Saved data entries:
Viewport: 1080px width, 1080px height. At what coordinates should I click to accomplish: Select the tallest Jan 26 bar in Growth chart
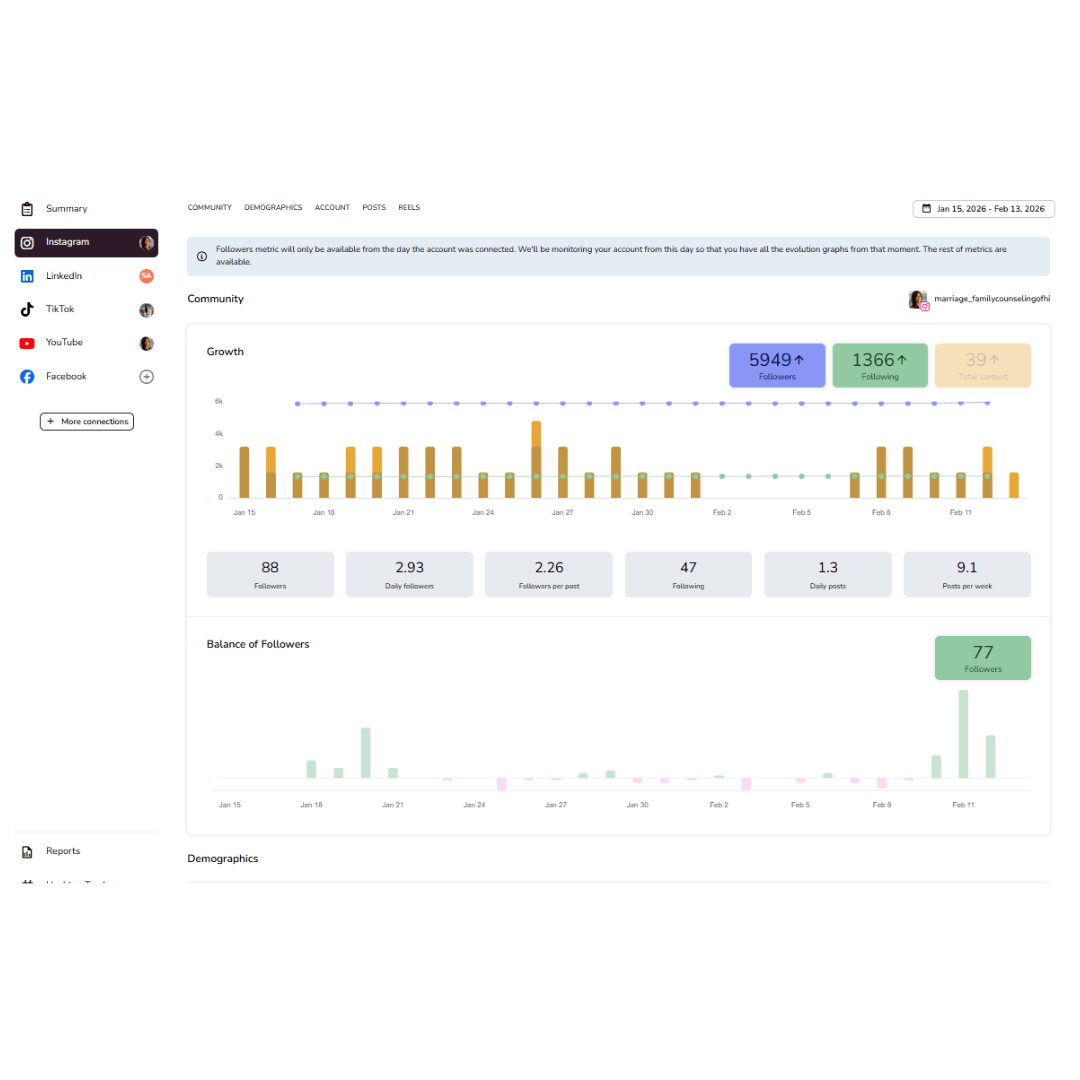536,459
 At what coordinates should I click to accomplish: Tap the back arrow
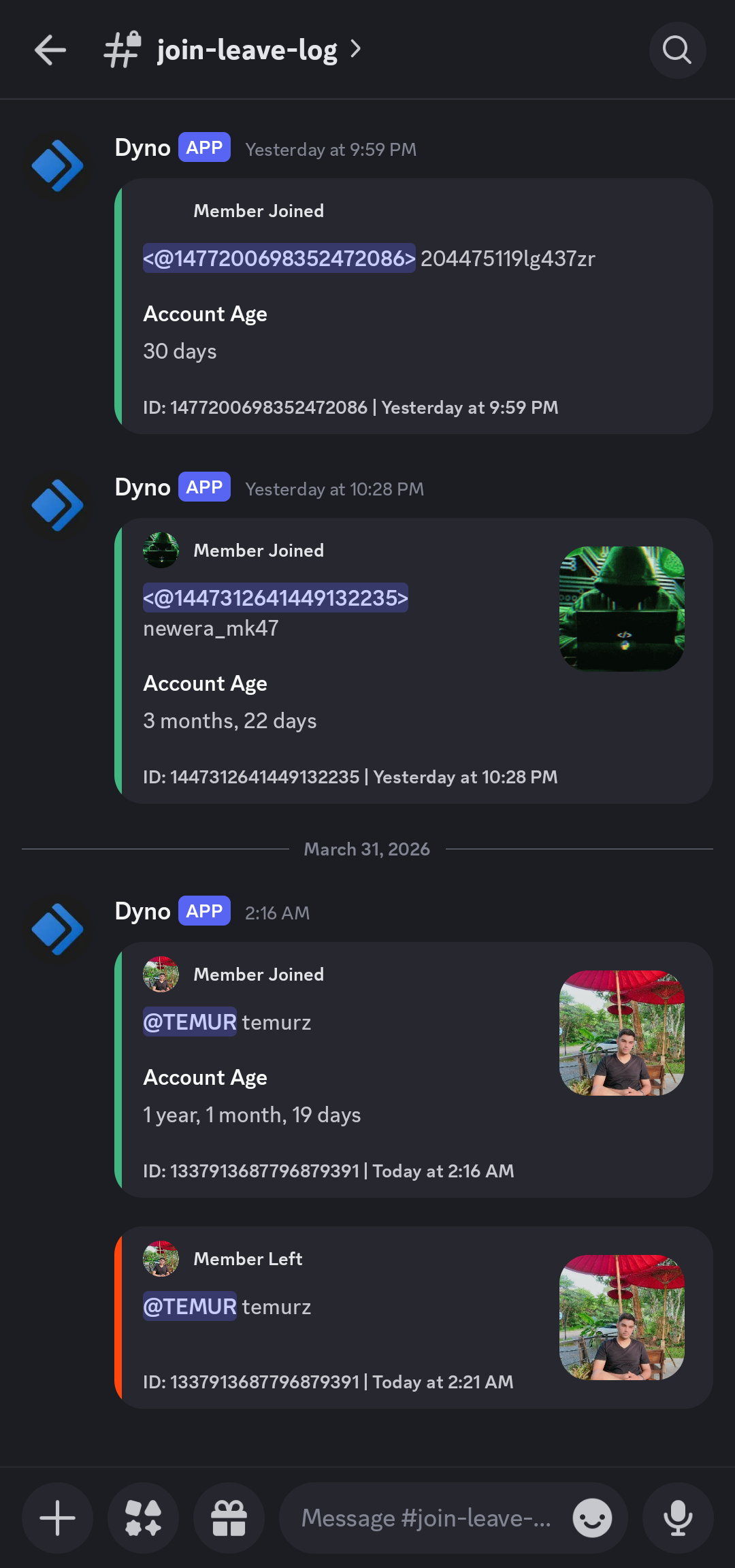[50, 50]
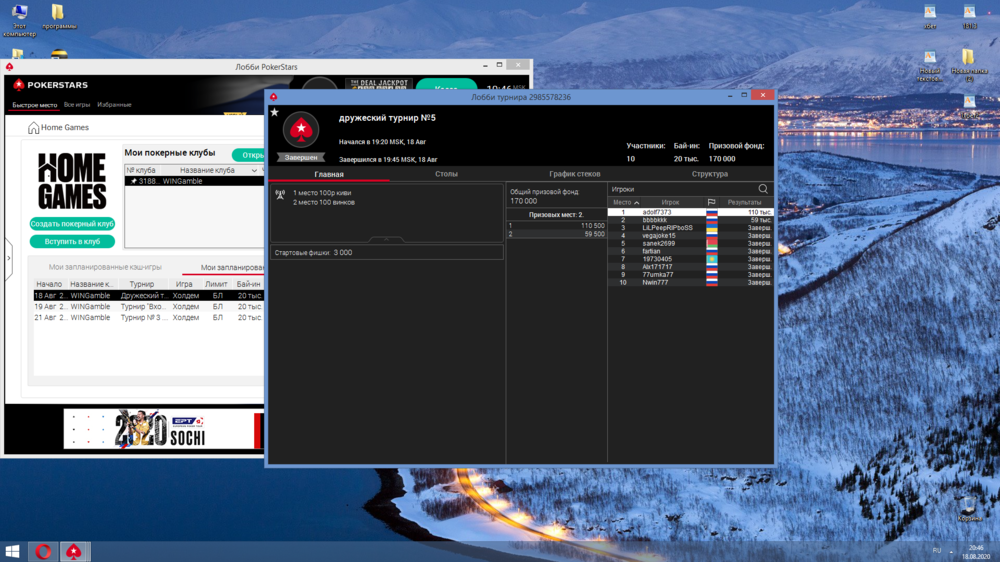1000x562 pixels.
Task: Open the График стеков tab
Action: 574,174
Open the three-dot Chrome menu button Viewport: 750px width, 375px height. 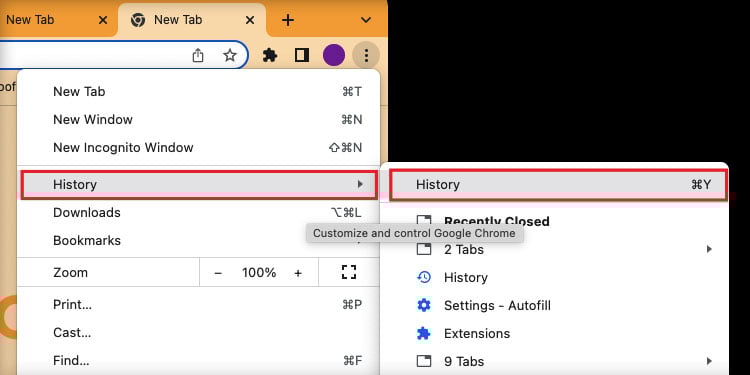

Work to complete — The required output is the line containing "At what coordinates should I click to accomplish: Tap" plus every line after it to the end of the data, copied exactly and with no pictures.

Reply to the task —
 At what coordinates should I click to accomplish: Tap the back arrow
[50, 50]
1000x562 pixels.
Task: Open the График стеков tab
Action: 574,174
Open the three-dot Chrome menu button Viewport: 750px width, 375px height. 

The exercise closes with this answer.